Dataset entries
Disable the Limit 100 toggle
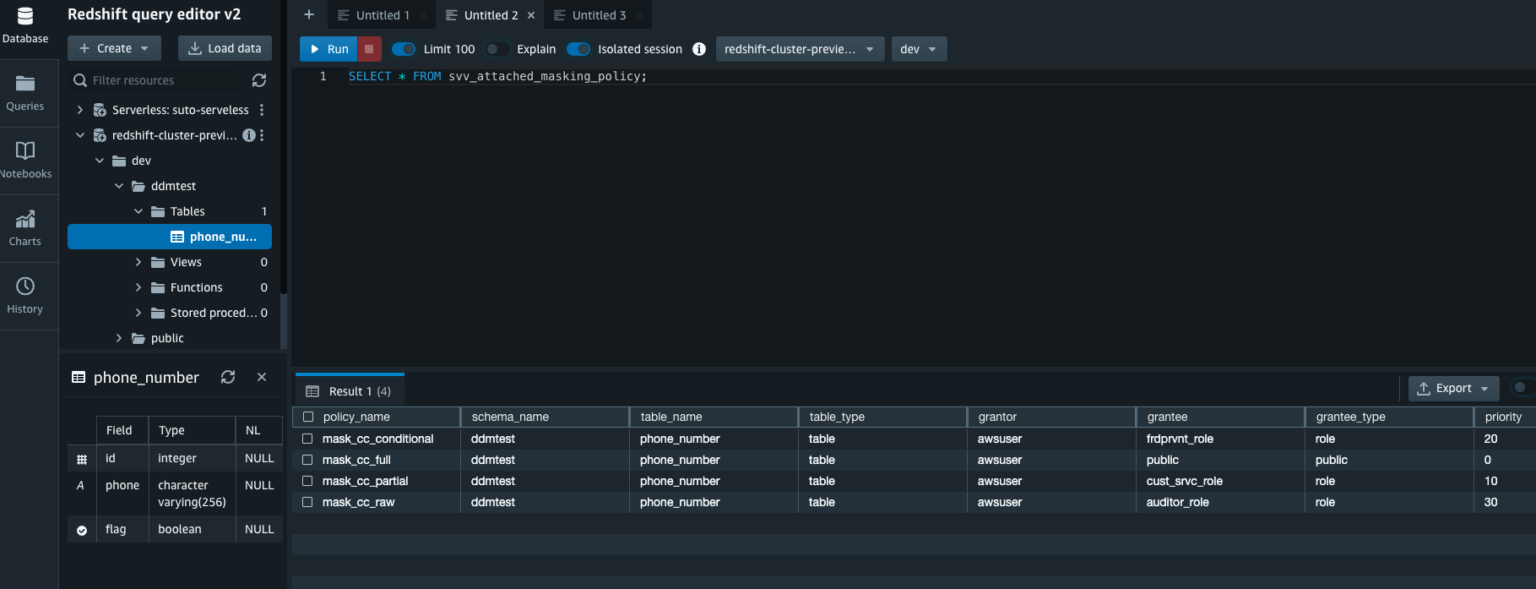 click(x=402, y=48)
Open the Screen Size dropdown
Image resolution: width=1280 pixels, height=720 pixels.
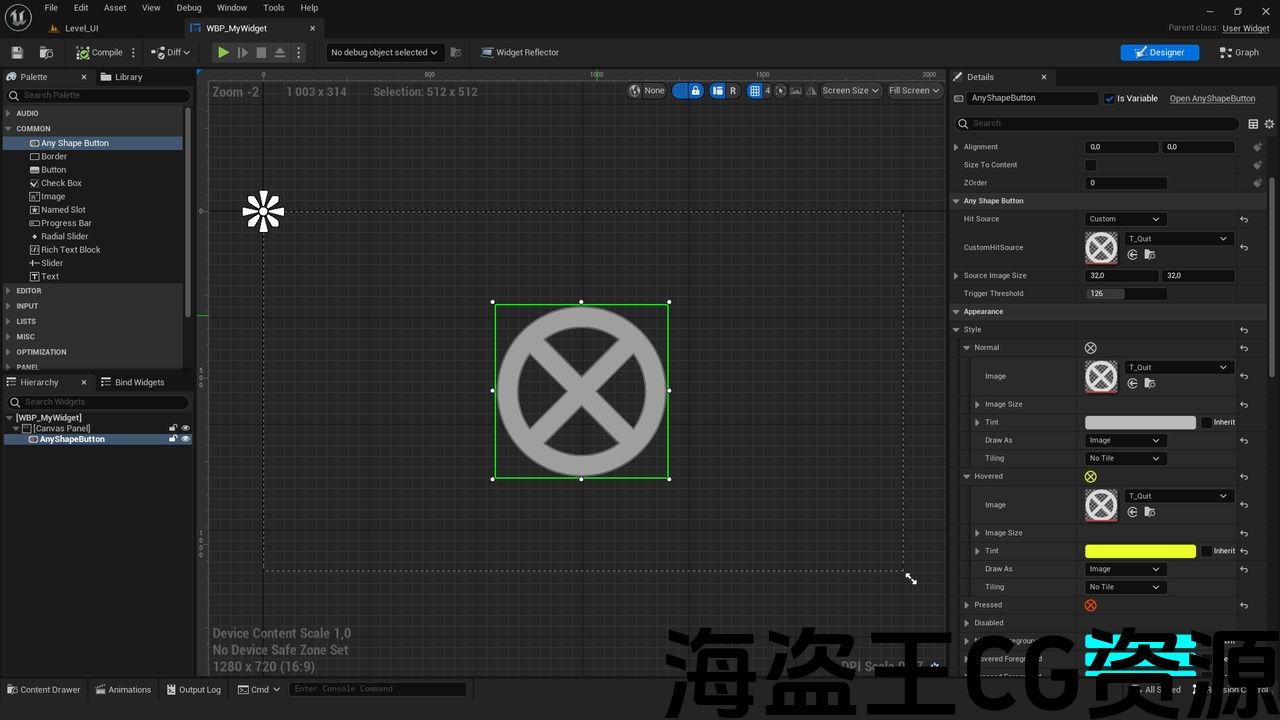tap(850, 91)
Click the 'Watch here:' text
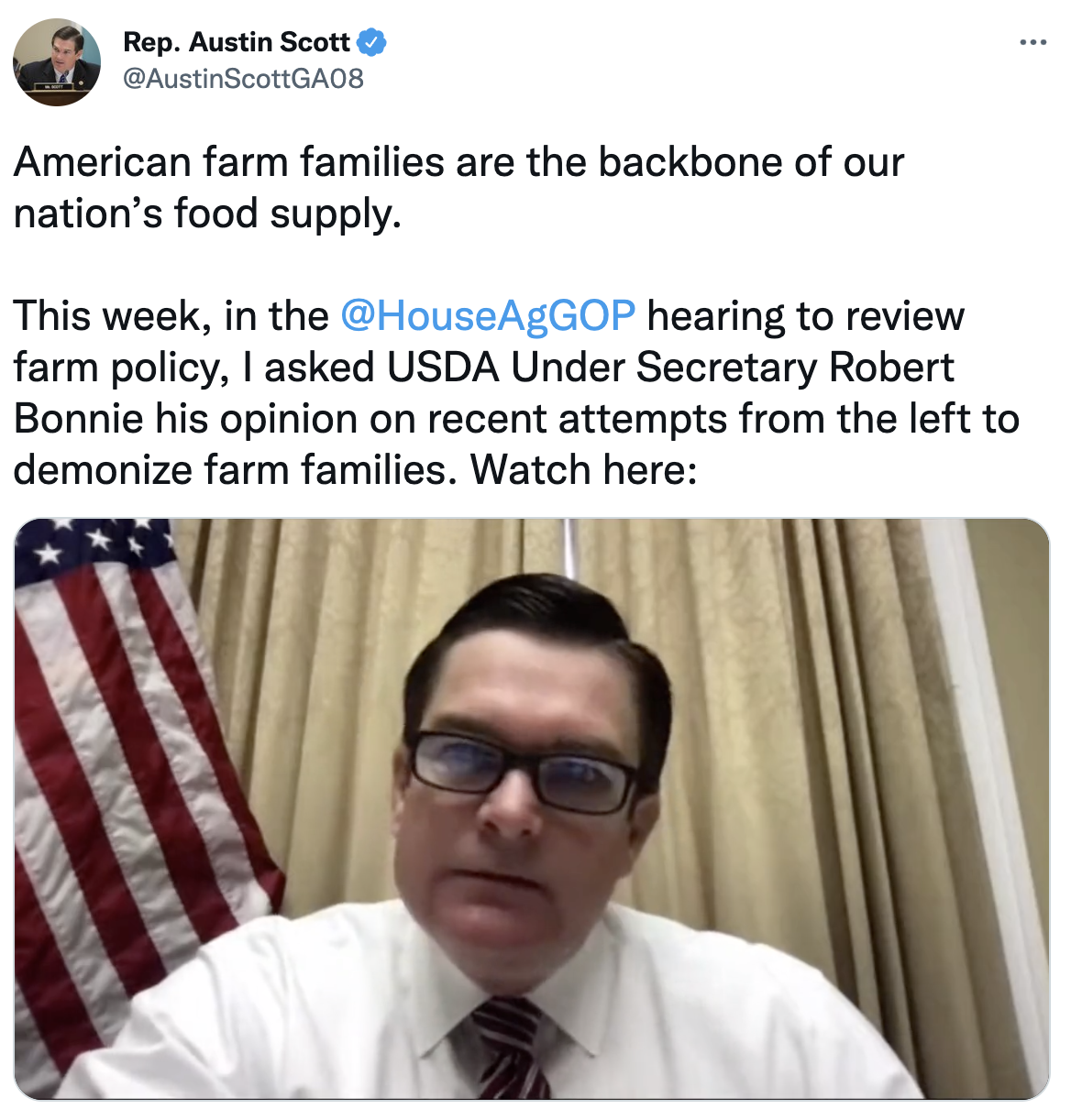The width and height of the screenshot is (1071, 1120). click(x=584, y=470)
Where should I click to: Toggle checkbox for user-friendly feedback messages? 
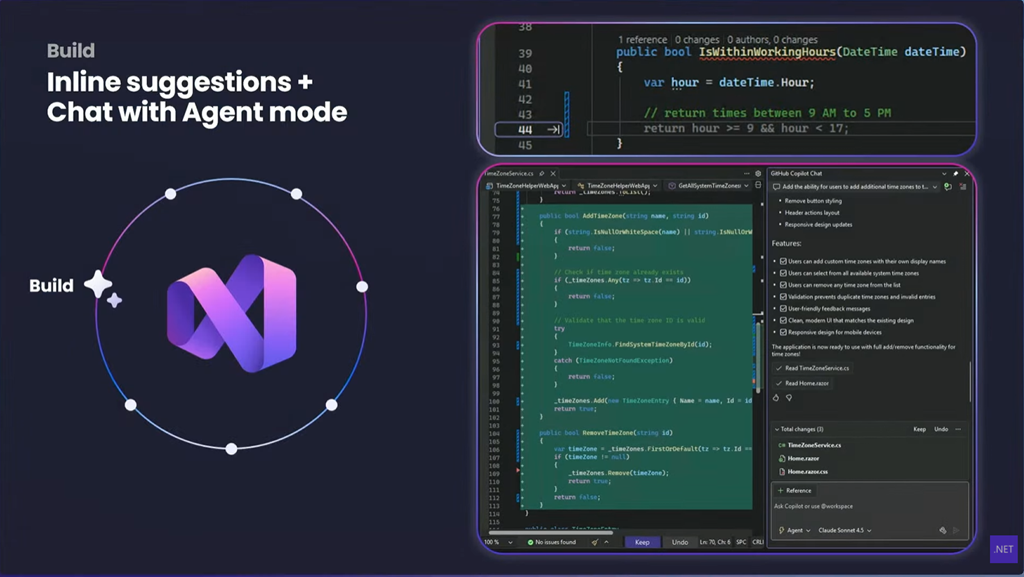click(781, 309)
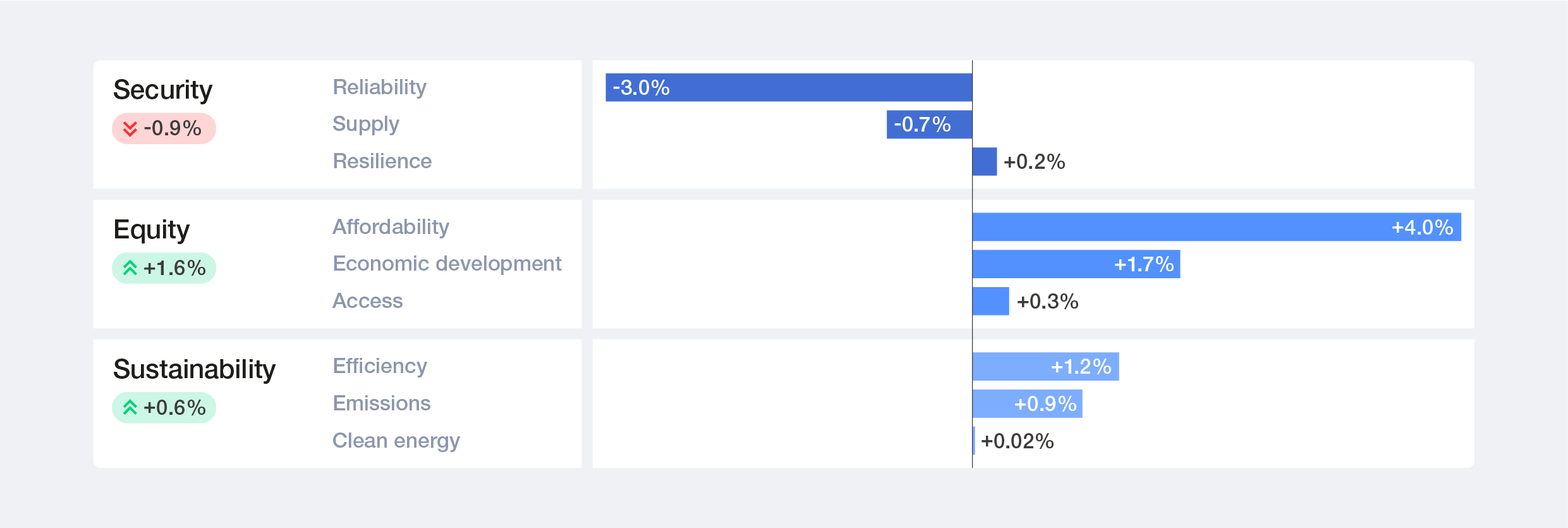
Task: Click the Clean energy label
Action: pos(396,441)
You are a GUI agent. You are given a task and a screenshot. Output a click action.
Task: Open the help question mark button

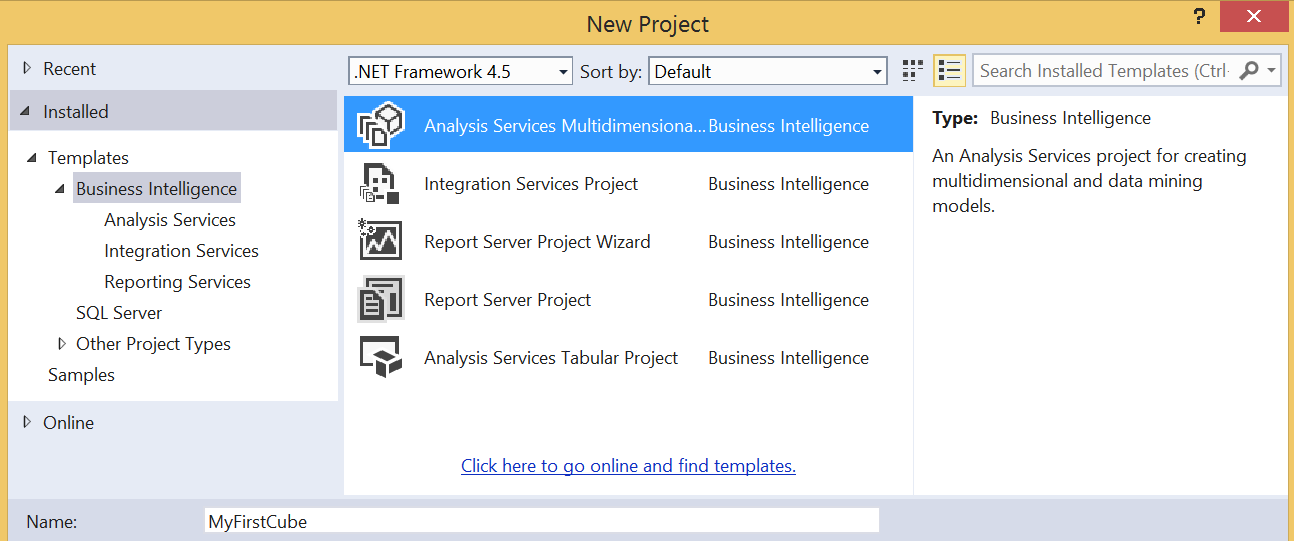point(1199,17)
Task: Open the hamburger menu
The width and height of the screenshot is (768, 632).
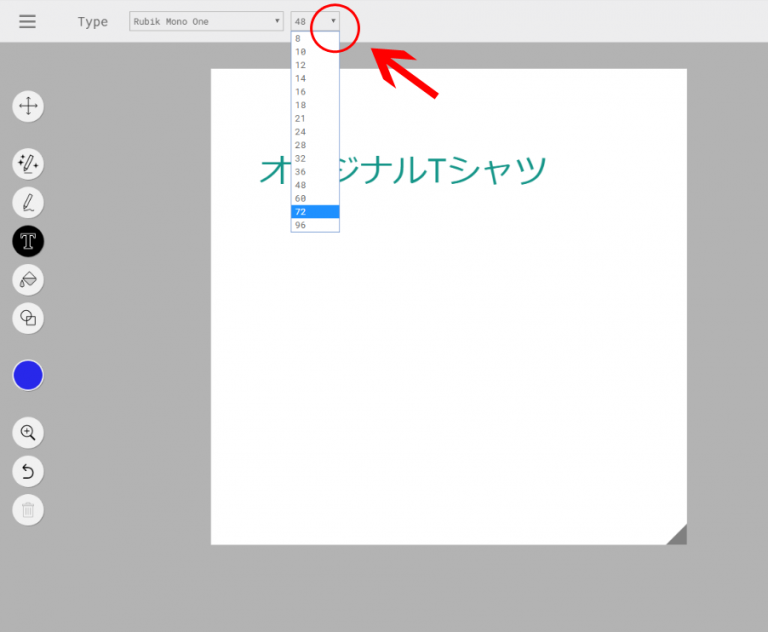Action: 27,21
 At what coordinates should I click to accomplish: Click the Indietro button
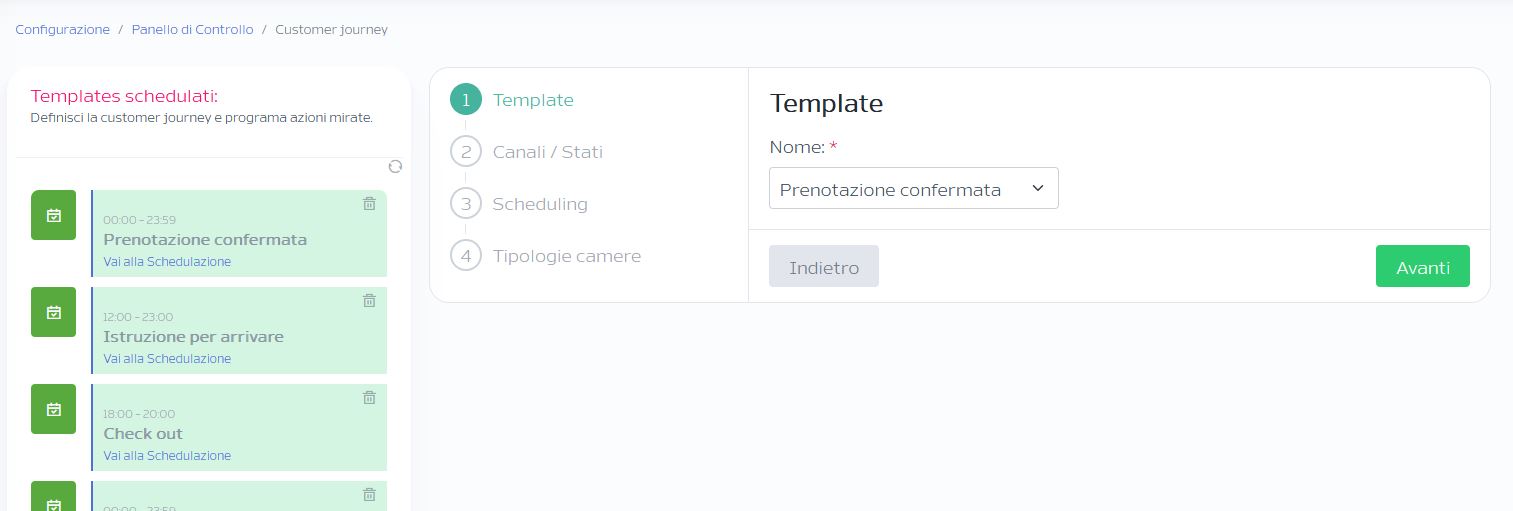(824, 267)
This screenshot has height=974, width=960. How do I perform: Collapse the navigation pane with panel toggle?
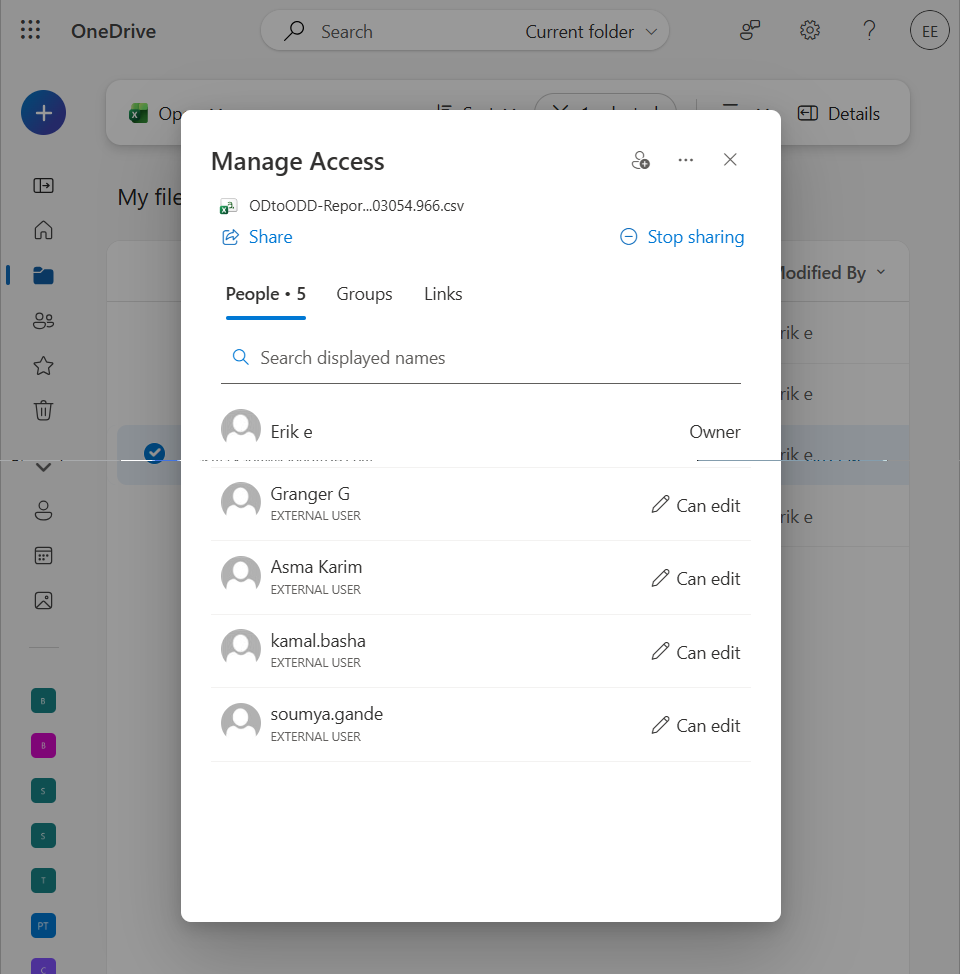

[WORK REQUEST] Could you copy out every record exactly, minus the pictures?

[REPLY]
Disable the Limit 100 toggle
 click(x=402, y=48)
Open the Screen Size dropdown
Image resolution: width=1280 pixels, height=720 pixels.
tap(850, 91)
Click the 'Watch here:' text
The width and height of the screenshot is (1071, 1120). click(x=584, y=470)
Where should I click to: Toggle checkbox for user-friendly feedback messages? 
click(781, 309)
Task: Click the Clean energy label
Action: pos(396,441)
You are a GUI agent. You are given a task and a screenshot. Output a click action.
Task: Open the help question mark button

point(1199,17)
Task: Open the hamburger menu
The width and height of the screenshot is (768, 632).
Action: 27,21
 At what coordinates should I click to accomplish: Click the Indietro button
(824, 267)
This screenshot has height=974, width=960. How do I perform: Collapse the navigation pane with panel toggle?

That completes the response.